Erschienen am 12.04.2022

Auch nach der erneuten Reform des Kaufrechts bleibt es bei der für den Verbrauchsgüterkauf geltenden Vermutung, dass ein Mangel bei Gefahrübergang schon vorlag, wenn er sich innerhalb von sechs Monaten gezeigt hat. Das gilt auch für die periodische Augenentzündung.

Ein Beispielsfall

Das Oberlandesgericht Frankfurt hatte sich in zweiter Instanz mit einer Klage zu befassen, die der Käufer eines Pferdes gegen den gewerblich tätigen Verkäufer erhoben hatte. Er war vom Vertrag zurückgetreten, nachdem sich innerhalb von sechs ab Übergabe des Pferdes eine Augenentzündung gezeigt hatte. Der Verkäufer hielt den Rücktritt für unwirksam, weil ihm keine hinreichende Frist zur Nacherfüllung gesetzt worden sei. Außerdem sei mit dem geltend gemachten Mangel die Beweisvermutung nicht vereinbar.

Vor dem Prozess war der Verkäufer aufgefordert worden mitzuteilen, ob er eine Chance der Nacherfüllung bei einer periodischen Augenentzündung sehe. Bejahendenfalls würde ihm ein Zeitraum von vier Wochen zur Verfügung gestellt und danach der Rücktritt vom Vertrag erklärt werden. Das OLG sah darin ein wirksames Nacherfüllungsbegehren, weil dem Verkäufer ausreichend klar sein musste, dass ihm keine beliebige Zeit zur Verfügung gestellt würde, dass vielmehr der Mangel unverzüglich zu beheben sei.

Vereinbarkeit mit der Art des Mangels

Der BGH hatte bereits 2006 entschieden, dass die zu Lasten des gewerblich tätigen Verkäufers geltende Beweisvermutung nicht schon dann mit einem Mangel wegen dessen Art unvereinbar sei, wenn der jederzeit auftreten könne und daher keinen hinreichenden Rückschluss darauf zulasse, dass der Mangel schon bei Gefahrübergang vorgelegen hat. Der BGH meinte, dass eine derartige Einengung der Beweislastumkehr mit dem vom Gesetzgeber angestrebten Verbraucherschutz nicht zu vereinbaren sei.

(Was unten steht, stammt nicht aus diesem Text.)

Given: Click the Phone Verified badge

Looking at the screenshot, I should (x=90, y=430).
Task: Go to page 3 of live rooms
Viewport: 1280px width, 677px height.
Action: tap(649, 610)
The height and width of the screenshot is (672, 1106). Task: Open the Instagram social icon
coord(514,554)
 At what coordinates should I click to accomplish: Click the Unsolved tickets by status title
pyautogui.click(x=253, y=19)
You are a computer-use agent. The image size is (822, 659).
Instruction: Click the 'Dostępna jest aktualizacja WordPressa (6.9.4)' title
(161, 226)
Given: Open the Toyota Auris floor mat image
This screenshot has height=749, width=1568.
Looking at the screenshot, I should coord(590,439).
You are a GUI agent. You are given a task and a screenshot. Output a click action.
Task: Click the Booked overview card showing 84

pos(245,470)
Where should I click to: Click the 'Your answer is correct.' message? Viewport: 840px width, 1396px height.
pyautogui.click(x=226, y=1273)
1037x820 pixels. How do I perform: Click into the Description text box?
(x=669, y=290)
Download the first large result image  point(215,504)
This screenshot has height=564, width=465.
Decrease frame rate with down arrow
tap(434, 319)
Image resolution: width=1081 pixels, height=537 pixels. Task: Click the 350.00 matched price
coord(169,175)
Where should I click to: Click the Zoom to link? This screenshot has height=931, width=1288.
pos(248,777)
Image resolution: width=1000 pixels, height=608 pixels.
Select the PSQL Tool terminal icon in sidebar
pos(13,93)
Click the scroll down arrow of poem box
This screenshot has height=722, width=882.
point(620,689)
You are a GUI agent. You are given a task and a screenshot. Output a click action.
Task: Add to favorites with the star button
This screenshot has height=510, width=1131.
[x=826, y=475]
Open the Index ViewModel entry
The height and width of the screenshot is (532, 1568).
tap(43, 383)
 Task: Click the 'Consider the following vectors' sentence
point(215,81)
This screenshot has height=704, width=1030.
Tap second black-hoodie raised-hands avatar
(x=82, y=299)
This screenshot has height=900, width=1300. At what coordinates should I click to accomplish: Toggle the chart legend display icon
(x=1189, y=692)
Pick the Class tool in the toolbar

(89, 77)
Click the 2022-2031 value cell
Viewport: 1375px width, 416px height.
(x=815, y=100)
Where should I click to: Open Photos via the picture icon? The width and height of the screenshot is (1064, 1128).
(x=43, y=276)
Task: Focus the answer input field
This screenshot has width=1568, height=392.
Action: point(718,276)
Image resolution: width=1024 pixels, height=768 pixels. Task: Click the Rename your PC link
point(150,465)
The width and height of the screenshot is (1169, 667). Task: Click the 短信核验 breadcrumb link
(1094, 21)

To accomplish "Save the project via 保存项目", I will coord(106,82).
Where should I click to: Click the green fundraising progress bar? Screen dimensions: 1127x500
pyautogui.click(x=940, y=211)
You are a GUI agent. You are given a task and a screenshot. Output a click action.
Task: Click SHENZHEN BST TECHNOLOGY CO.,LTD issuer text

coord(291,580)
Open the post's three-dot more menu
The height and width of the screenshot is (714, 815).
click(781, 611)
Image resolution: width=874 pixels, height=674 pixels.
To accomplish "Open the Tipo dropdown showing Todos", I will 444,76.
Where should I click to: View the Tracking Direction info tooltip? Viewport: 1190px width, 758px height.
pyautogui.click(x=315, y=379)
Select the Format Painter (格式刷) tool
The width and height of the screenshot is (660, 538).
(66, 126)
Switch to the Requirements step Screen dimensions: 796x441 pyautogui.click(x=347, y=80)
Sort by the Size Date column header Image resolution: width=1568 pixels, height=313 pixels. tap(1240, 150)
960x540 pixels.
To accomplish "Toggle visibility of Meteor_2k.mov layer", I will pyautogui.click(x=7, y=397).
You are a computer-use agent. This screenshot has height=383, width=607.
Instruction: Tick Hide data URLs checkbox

Dem folgte dann auch das OLG Frankfurt. Es reichte nach seiner Auffassung, dass innerhalb von sechs Monaten nach Übergabe eine Augenentzündung aufgetreten war. Der vom Gericht beauftragte Sachverständige hatte dargelegt, dass die periodische Augenentzündung nach einer inapparenten Infektion in Infektionsschüben mit Intervallen von einer Woche bis zu mehreren Jahren auftrete. Es könne daher kein gesicherter Rückschluss auf den Zeitpunkt des erstmaligen Entstehens der Erkrankung gezogen werden. Nach der höchstrichterlichen Rechtsprechung, basierend auf einer Entscheidung des europäischen Gerichtshofes, muss der Verbraucher lediglich nachweisen, dass sich Symptome eines Mangels innerhalb von sechs Monaten ab Übergabe gezeigt haben. Danach hätte der Unternehmer den Beweis zu erbringen, dass der Mangel bei Gefahrübergang nicht vorhanden, aber auch nicht angelegt war.

Diesen Gegenbeweis konnte aufgrund der Art der Erkrankung der Verkäufer nicht führen, weshalb die Rückabwicklungsklage Erfolg hatte.

Fazit

Das Argument, die für den Unternehmer ungünstige Beweisvermutung sei mit der Art des Mangels unvereinbar, hat in der Rechtspraxis kaum einmal – wenn überhaupt – Erfolg.